County of Columbia v. Cont’l Ins. Co., 634 N.E.2d 946, 950 (N.Y. 1994) (citation omitted).
New York insurance law supports this conclusion because “it is settled that in construing
an endorsement to an insurance policy, the endorsement and the policy must be read together,
and the words of the policy remain in full force and effect except as altered by the words of the
endorsement.” CGS Indus., Inc. v. Charter Oak Fire Ins. Co., 720 F.3d 71, 84 (2d Cir. 2013)
(quoting County of Columbia, 634 N.E.2d at 950 (emphasis added)).

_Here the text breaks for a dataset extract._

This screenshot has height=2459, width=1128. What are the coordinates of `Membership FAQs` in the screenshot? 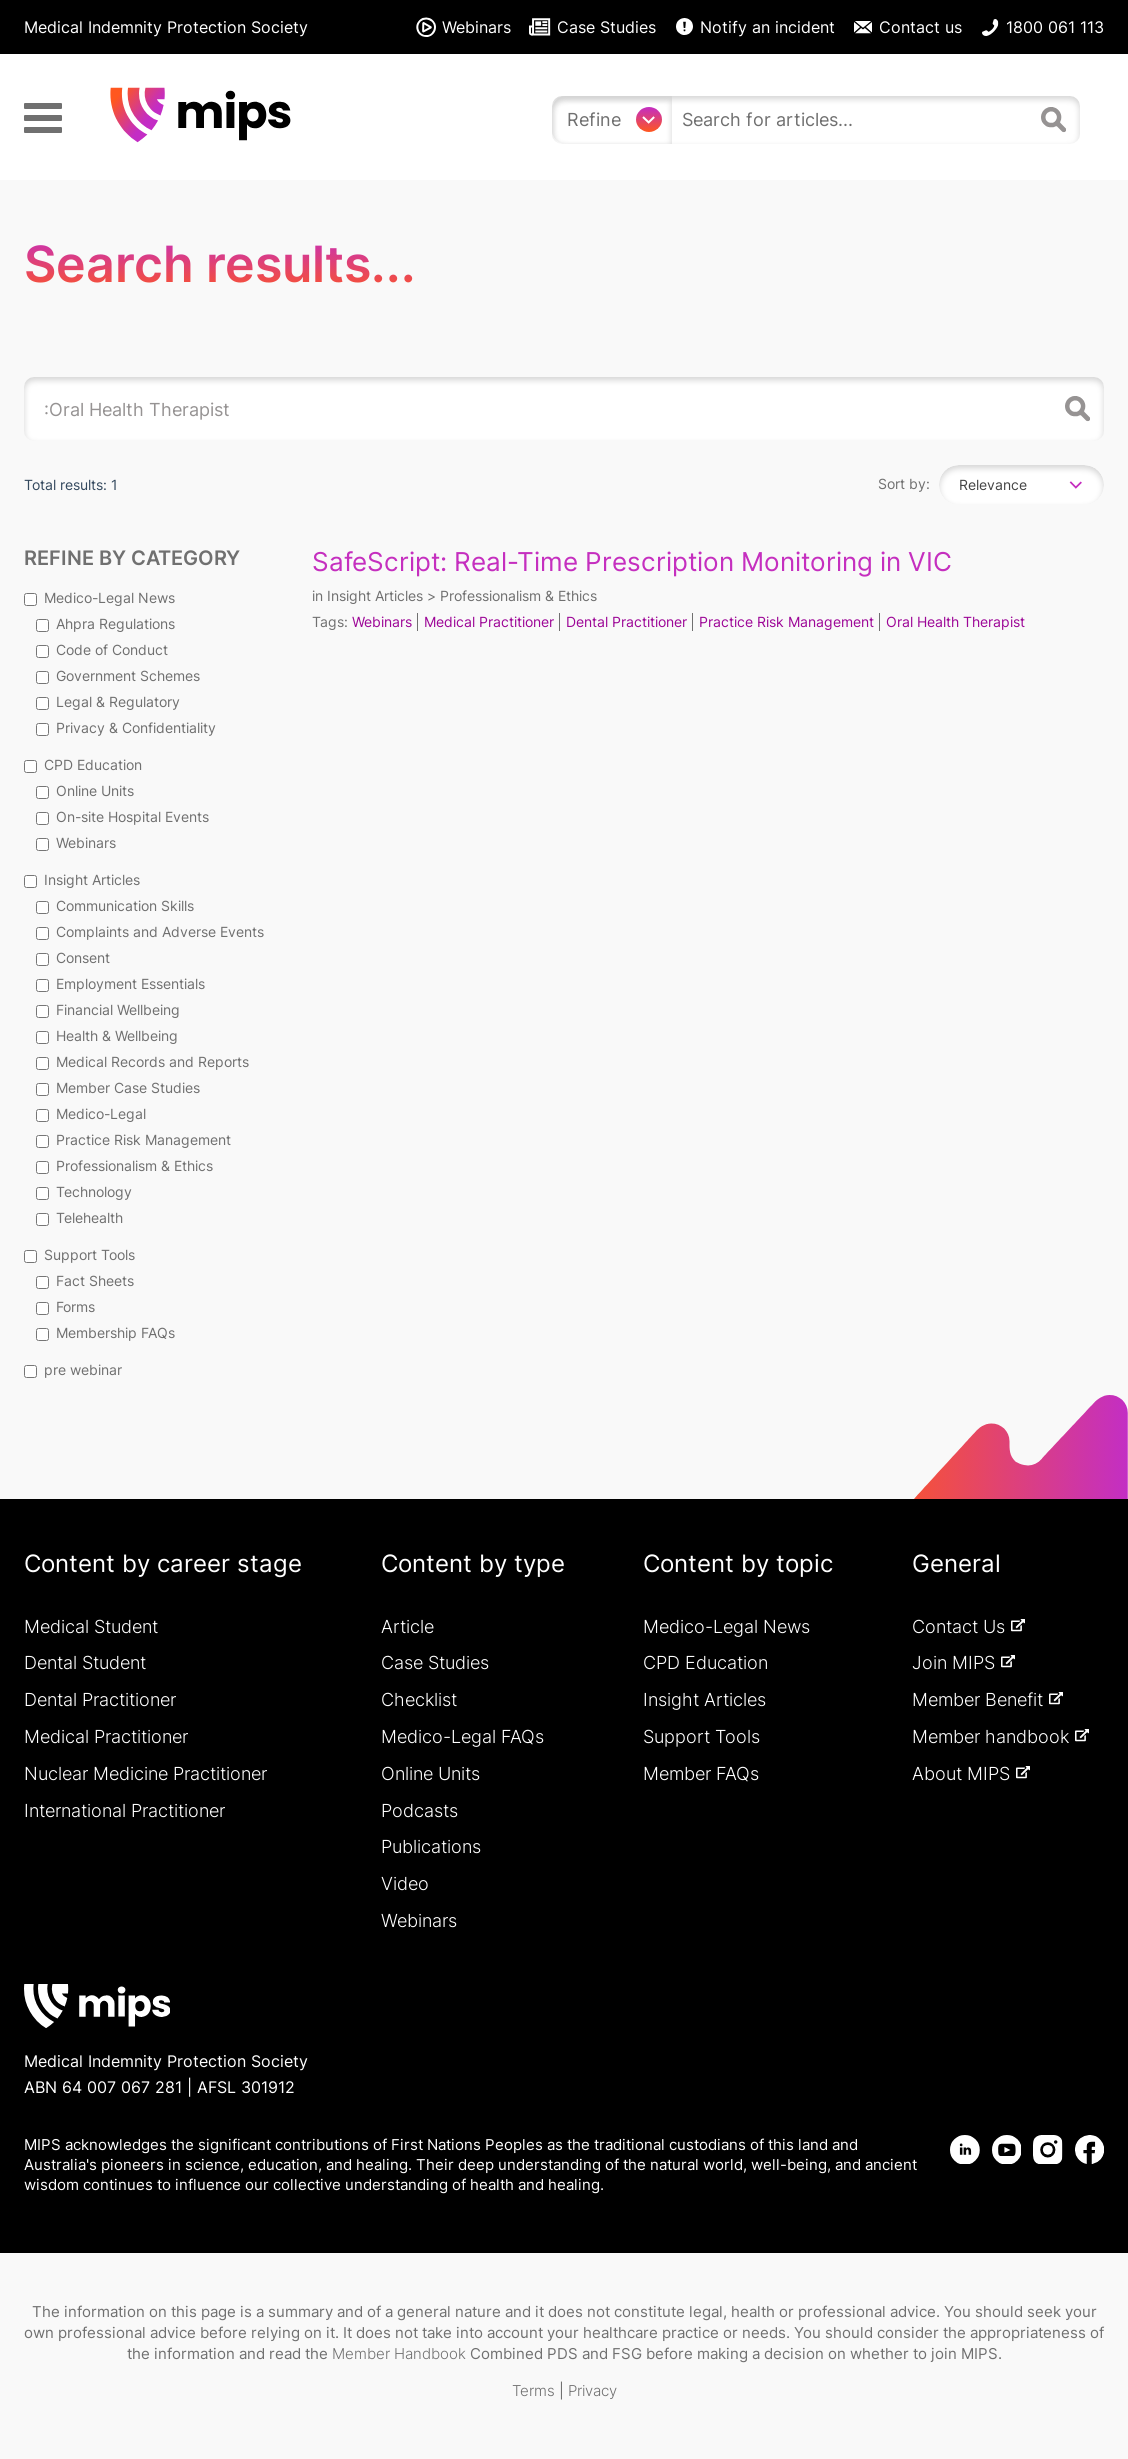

Just as in CGS Industries,
the Privity Endorsement in the Harleysville Policy prominently cautions parties with “a header
stating in all caps and bold: ‘THIS ENDORSEMENT CHANGES THE POLICY. PLEASE
READ IT CAREFULLY.’” Id. (emphasis in original); J.A. 83. Properly construed, the
Privity Endorsement modifies the Automatic Status Heading language in the Declarations, not
the other way around.
E. Conclusion
We have considered Cincinnati’s remaining arguments and find them to be without merit.
Accordingly, we AFFIRM the judgment of the district court to the extent that the district court
held that LeChase is not an “additional insured,” and we REVERSE the judgment as to UR
because we find that UR is not an “additional insured” under the Harleysville Policy.